The point also reinforces the requirement for laboratory coats to be worn at all times when working in Containment Laboratories as required in the COSHH and GMO Contained Use Regulations, and also to wear sensible enclosed footwear.
This point addresses the issue of write-up areas within laboratories and the wearing of personal protective equipment.
3(m)iii Reiterates that all new liquid nitrogen storage vessels must be of “vapour phase” type only. It also identifies the expected protocols for removal of pathogenic and non-pathogenic samples from liquid nitrogen storage.
3(m)iv Identifies the option of applying for derogation from the requirement to fumigate biological safety cabinets prior to maintenance where no pathogens are being used.

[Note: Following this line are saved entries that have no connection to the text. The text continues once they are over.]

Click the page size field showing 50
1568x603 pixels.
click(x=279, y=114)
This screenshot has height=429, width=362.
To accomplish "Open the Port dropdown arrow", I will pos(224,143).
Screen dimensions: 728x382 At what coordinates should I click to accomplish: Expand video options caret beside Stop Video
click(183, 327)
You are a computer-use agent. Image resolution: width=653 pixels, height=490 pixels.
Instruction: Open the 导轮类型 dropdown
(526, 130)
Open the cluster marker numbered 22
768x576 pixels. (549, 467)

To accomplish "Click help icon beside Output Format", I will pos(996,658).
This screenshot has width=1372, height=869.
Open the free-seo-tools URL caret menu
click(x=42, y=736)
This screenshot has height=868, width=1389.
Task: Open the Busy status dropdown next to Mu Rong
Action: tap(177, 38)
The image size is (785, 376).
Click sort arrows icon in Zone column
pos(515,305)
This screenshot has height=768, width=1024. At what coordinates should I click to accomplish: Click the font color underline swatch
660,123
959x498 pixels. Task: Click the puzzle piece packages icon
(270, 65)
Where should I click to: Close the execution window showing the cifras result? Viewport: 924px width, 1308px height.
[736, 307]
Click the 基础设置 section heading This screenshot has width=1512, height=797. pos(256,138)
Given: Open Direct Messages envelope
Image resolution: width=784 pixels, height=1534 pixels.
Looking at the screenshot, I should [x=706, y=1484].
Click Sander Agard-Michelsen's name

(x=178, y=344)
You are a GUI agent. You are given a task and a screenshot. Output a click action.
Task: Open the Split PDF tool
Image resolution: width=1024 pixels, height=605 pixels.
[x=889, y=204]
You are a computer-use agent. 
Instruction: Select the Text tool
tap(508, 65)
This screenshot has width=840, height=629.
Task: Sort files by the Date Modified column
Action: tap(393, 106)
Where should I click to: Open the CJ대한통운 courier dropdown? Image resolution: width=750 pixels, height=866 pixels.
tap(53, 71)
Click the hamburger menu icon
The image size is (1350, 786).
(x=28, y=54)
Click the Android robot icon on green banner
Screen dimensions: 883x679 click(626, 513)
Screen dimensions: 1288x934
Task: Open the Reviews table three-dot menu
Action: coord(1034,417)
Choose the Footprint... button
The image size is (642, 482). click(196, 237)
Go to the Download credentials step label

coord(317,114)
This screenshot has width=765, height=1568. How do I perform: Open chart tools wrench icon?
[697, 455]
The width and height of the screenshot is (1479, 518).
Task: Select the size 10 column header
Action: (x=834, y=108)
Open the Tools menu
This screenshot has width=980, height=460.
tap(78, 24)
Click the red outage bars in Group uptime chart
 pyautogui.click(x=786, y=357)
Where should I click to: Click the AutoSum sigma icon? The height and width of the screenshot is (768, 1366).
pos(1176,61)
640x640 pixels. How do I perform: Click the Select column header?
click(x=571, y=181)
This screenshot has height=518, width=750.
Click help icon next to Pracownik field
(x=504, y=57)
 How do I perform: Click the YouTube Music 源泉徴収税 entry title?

3(m)vi Stresses that needles must never be re-sheathed before disposal unless safe means of doing so for operational reasons have been introduced and approved. This information must be imparted to all laboratory workers.
* NB The Safety Office will provide funding for the purchase of appropriate eye protection in the first instance. Departments should make their own arrangements for obtaining eye protection and apply to the Safety Office for reimbursement by presentation of a copy of the paid invoice. However, purchases must be approved by the Safety Office in advance of ordering to ensure that appropriate items will be purchased. A number of quotes have been obtained and it should be possible to provide a range of acceptable models to suit all workers for about £5 per pair or less.
Departments must purchase prescription eye protection themselves where eye protection is required by risk assessment and safety over-spectacles are not appropriate for the activity.